▽

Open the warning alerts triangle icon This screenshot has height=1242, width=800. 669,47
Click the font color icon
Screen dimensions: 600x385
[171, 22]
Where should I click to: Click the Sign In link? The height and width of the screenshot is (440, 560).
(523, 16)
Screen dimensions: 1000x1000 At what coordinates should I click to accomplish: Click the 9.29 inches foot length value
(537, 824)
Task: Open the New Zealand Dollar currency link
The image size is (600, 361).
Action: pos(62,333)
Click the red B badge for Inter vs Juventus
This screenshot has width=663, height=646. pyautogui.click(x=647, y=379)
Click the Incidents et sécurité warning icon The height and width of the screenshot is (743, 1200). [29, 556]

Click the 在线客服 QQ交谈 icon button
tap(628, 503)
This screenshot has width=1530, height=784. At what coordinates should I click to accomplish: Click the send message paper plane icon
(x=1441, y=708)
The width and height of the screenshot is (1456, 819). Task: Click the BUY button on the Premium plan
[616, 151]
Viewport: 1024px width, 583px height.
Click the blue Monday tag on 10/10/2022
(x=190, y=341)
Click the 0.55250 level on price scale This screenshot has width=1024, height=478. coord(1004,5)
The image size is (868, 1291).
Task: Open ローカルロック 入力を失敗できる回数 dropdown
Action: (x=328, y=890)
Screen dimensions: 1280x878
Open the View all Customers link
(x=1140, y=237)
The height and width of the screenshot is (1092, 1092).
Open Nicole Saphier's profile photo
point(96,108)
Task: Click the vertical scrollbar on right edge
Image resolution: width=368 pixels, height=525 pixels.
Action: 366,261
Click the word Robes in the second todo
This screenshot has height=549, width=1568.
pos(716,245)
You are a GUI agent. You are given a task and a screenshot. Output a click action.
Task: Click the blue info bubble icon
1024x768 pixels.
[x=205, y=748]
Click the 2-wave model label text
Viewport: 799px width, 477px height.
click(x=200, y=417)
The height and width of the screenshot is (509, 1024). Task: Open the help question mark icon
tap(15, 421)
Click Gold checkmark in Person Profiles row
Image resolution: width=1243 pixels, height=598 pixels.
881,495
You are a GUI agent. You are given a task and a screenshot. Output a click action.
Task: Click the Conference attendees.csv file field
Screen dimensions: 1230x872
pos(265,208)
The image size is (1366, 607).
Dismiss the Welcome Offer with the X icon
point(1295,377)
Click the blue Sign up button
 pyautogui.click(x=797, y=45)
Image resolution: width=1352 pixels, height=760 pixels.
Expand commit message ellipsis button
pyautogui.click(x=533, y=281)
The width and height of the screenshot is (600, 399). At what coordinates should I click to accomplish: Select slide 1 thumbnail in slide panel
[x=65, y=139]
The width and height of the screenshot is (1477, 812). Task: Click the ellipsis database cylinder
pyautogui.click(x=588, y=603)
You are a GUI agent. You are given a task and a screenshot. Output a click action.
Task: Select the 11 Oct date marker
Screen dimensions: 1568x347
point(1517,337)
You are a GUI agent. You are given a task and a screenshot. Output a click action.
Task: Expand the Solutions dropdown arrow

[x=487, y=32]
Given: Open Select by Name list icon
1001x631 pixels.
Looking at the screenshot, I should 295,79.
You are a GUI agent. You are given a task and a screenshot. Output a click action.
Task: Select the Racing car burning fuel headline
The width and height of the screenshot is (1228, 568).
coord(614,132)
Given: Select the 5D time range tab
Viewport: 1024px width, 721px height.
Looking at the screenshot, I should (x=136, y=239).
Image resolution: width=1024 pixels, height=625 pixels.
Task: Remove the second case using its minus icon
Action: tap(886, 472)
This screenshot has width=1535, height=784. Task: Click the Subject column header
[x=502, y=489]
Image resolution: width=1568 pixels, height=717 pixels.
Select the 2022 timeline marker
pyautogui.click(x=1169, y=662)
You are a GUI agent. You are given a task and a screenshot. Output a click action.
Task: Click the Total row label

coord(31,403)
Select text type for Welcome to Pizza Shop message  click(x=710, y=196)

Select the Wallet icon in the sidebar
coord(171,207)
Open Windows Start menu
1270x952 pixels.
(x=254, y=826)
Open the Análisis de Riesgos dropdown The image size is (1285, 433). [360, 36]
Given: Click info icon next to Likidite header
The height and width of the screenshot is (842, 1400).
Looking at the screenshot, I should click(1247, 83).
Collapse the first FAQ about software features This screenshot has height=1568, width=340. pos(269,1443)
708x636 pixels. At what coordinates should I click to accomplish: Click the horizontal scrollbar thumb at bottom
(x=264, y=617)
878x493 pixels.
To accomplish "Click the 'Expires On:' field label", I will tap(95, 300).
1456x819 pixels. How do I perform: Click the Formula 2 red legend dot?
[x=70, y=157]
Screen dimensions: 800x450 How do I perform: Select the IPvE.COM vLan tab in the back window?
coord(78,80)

△

Place the lines of the records that begin with the line containing "Click the Incidents" and continue through the line containing "click(x=200, y=417)", both included, into a Markdown table with the columns Row and Record line. Omit blank lines.

- Task result -
| Row | Record line |
|---|---|
| 1 | Click the Incidents et sécurité warning icon The height and width of the screenshot is (743, 1200). [29, 556] |
| 2 | Click the 在线客服 QQ交谈 icon button |
| 3 | tap(628, 503) |
| 4 | This screenshot has width=1530, height=784. At what coordinates should I click to accomplish: Click the send message paper plane icon |
| 5 | (x=1441, y=708) |
| 6 | The width and height of the screenshot is (1456, 819). Task: Click the BUY button on the Premium plan |
| 7 | [616, 151] |
| 8 | Viewport: 1024px width, 583px height. |
| 9 | Click the blue Monday tag on 10/10/2022 |
| 10 | (x=190, y=341) |
| 11 | Click the 0.55250 level on price scale This screenshot has width=1024, height=478. coord(1004,5) |
| 12 | The image size is (868, 1291). |
| 13 | Task: Open ローカルロック 入力を失敗できる回数 dropdown |
| 14 | Action: (x=328, y=890) |
| 15 | Screen dimensions: 1280x878 |
| 16 | Open the View all Customers link |
| 17 | (x=1140, y=237) |
| 18 | The height and width of the screenshot is (1092, 1092). |
| 19 | Open Nicole Saphier's profile photo |
| 20 | point(96,108) |
| 21 | Task: Click the vertical scrollbar on right edge |
| 22 | Image resolution: width=368 pixels, height=525 pixels. |
| 23 | Action: 366,261 |
| 24 | Click the word Robes in the second todo |
| 25 | This screenshot has height=549, width=1568. |
| 26 | pos(716,245) |
| 27 | You are a GUI agent. You are given a task and a screenshot. Output a click action. |
| 28 | Task: Click the blue info bubble icon |
| 29 | 1024x768 pixels. |
| 30 | [x=205, y=748] |
| 31 | Click the 2-wave model label text |
| 32 | Viewport: 799px width, 477px height. |
| 33 | click(x=200, y=417) |